▶ **Work item**
Taking the line with "You are a GUI" as the first and the line with "Close the bet confirmation slip" as the last, set down the lines below exactly, pictures excluded.

Records excerpted from a collection

○ ○ ○

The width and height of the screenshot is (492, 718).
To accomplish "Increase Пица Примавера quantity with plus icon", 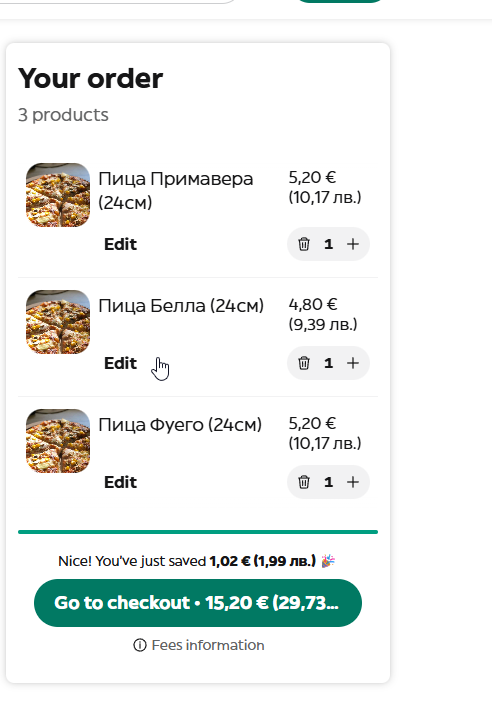I will pyautogui.click(x=353, y=244).
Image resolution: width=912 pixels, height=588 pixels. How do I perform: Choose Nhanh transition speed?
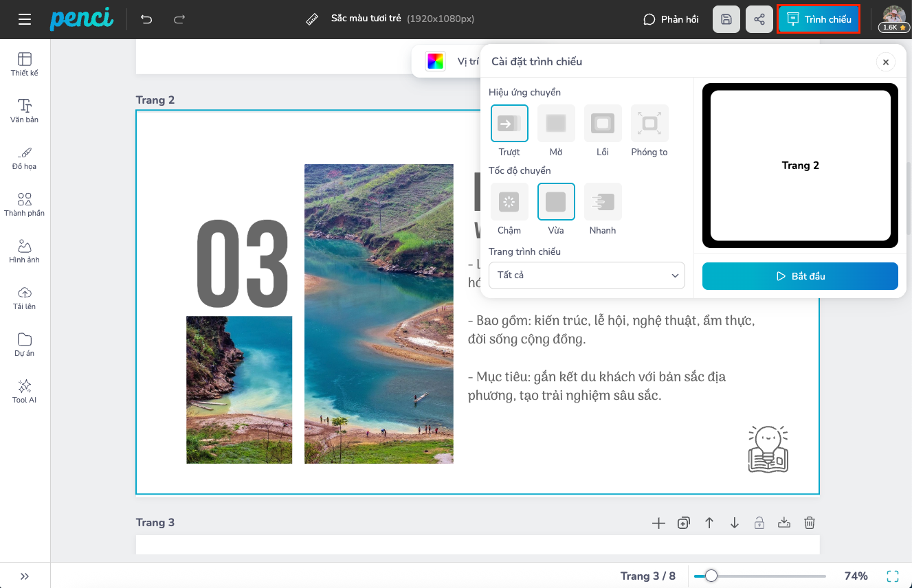pyautogui.click(x=603, y=202)
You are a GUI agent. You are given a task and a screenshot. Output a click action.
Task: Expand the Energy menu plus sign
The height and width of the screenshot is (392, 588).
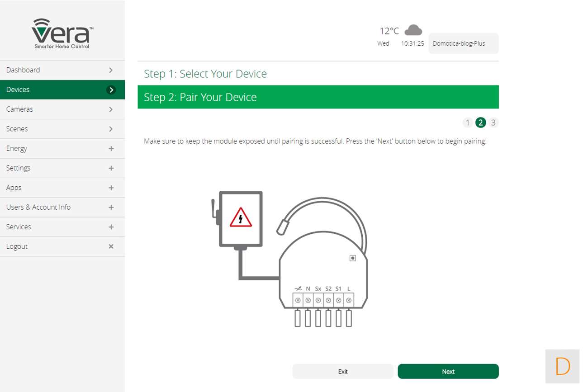(x=111, y=148)
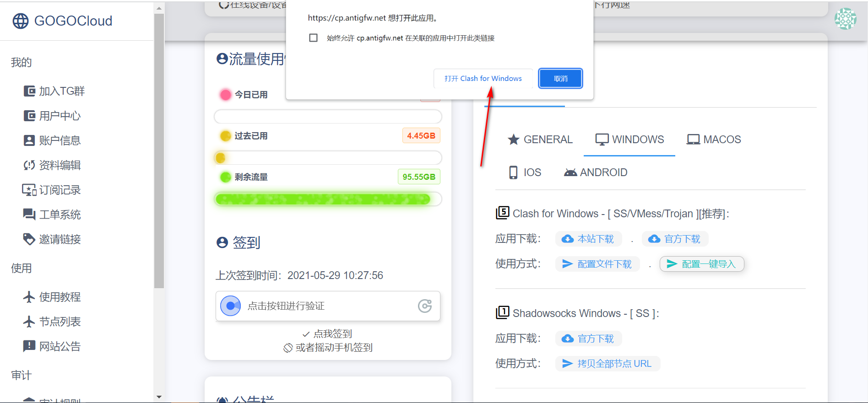Click the refresh icon in the sign-in captcha box
Viewport: 868px width, 403px height.
tap(424, 306)
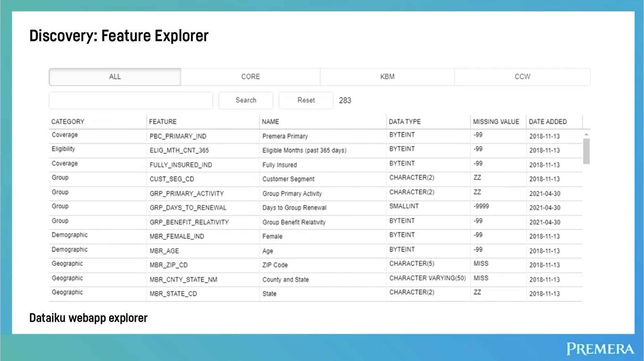Return to the ALL tab
This screenshot has height=361, width=644.
(x=115, y=76)
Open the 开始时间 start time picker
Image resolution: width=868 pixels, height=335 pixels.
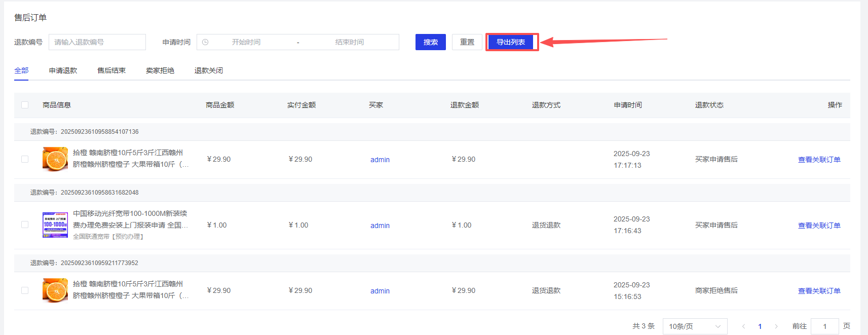[x=246, y=42]
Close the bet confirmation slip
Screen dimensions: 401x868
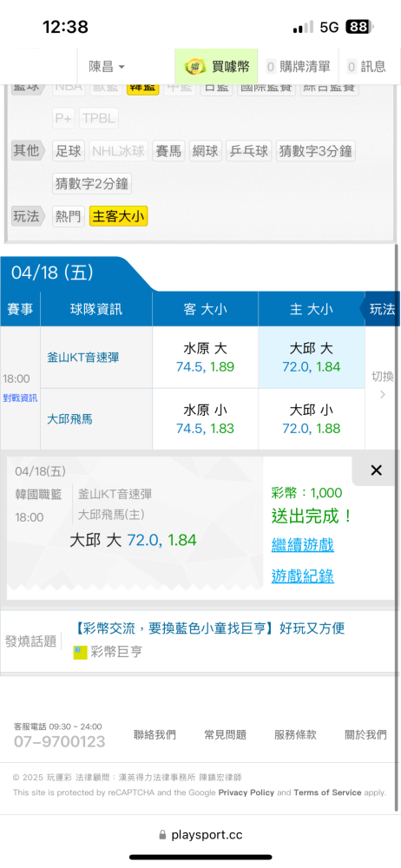point(376,470)
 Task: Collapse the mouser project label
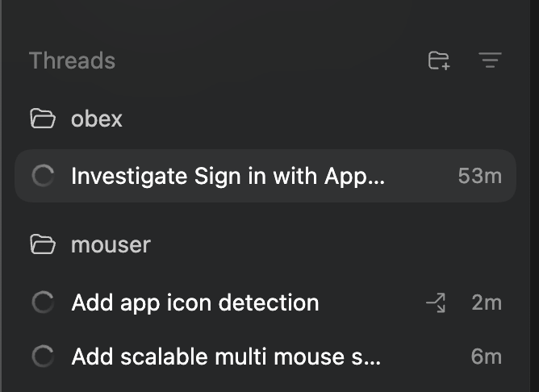pyautogui.click(x=111, y=244)
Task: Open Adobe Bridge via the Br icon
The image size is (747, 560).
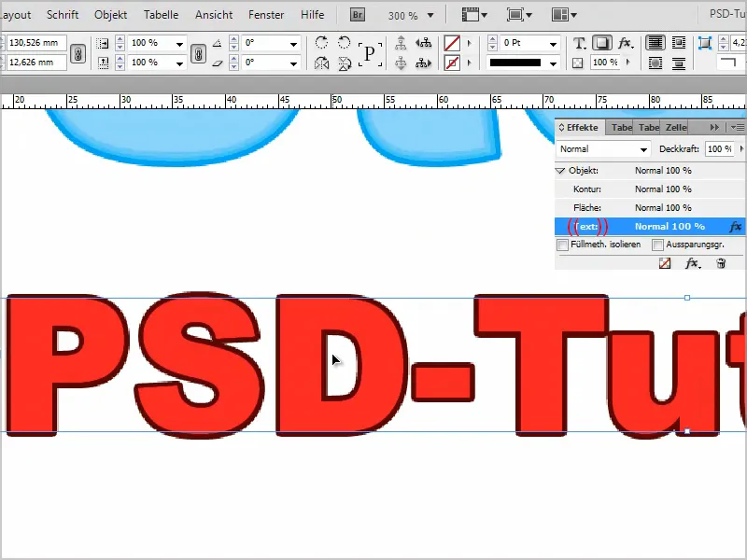Action: (357, 15)
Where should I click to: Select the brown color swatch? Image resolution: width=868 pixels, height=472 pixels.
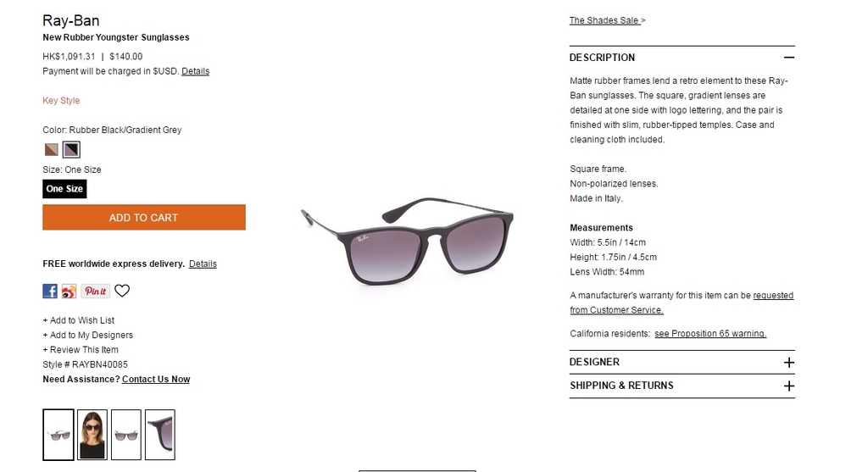point(52,149)
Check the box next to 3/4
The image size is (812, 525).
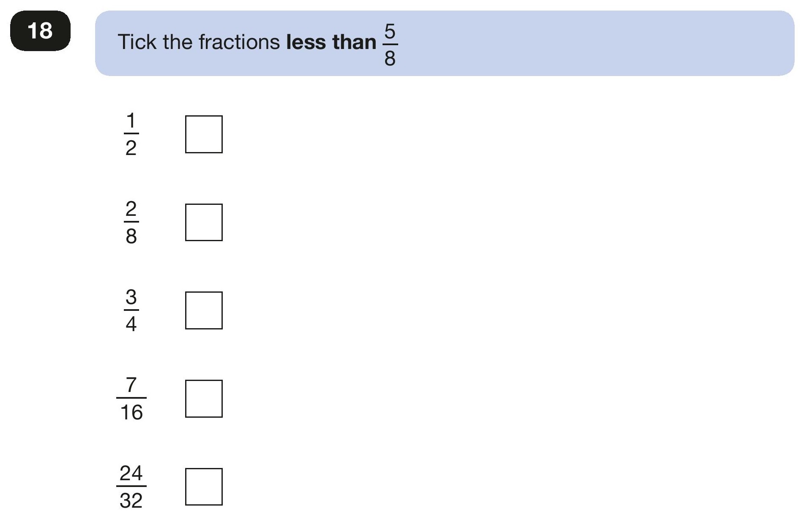tap(204, 310)
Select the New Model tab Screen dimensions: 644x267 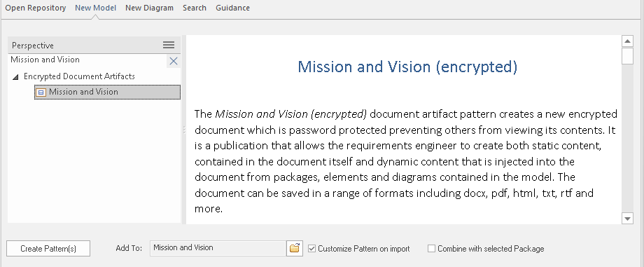[x=95, y=8]
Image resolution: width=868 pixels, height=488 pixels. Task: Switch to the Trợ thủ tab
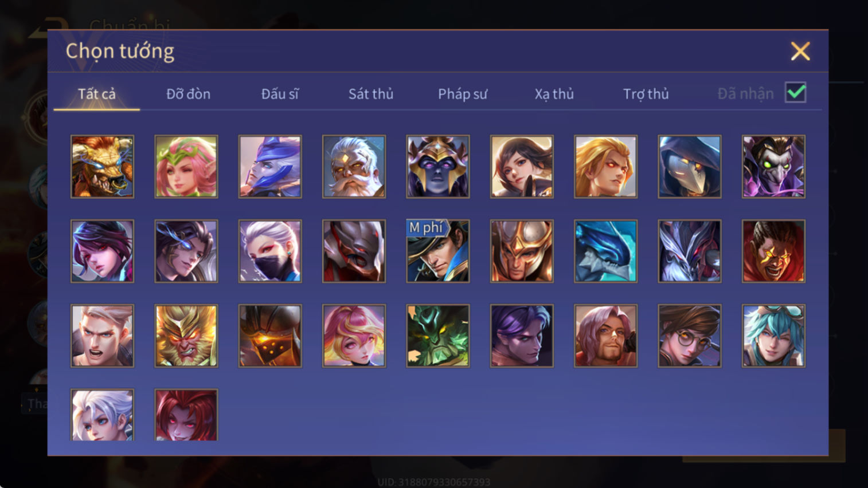click(646, 94)
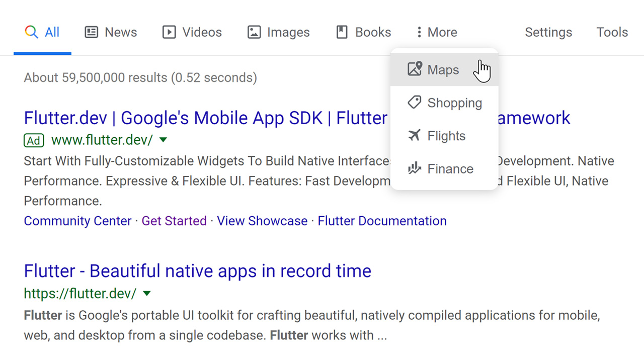
Task: Open Flutter Documentation link
Action: click(382, 221)

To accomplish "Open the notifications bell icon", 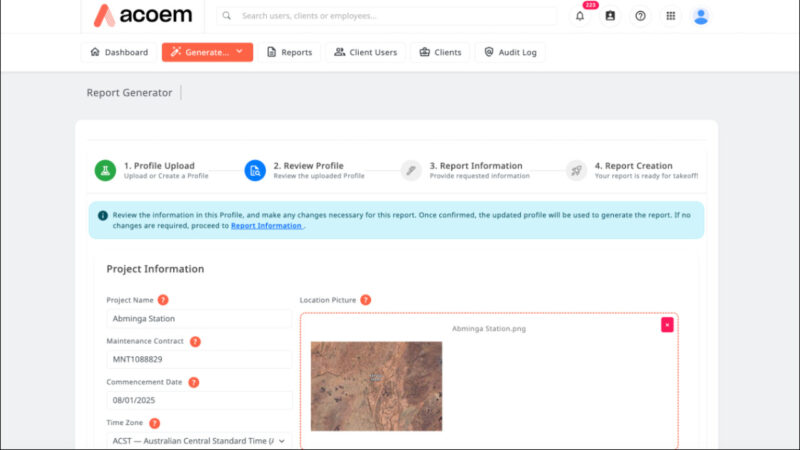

○ ○ ○

▶ **Written response**
You are a GUI agent. You are given a task and a screenshot. Output a click action.
Task: Expand the Energy menu plus sign
The height and width of the screenshot is (392, 588).
(x=111, y=148)
Click the refresh icon in the sign-in captcha box
Viewport: 868px width, 403px height.
tap(424, 306)
Return to the ALL tab
This screenshot has height=361, width=644.
(x=115, y=76)
Open the 开始时间 start time picker
Image resolution: width=868 pixels, height=335 pixels.
[x=246, y=42]
Close the bet confirmation slip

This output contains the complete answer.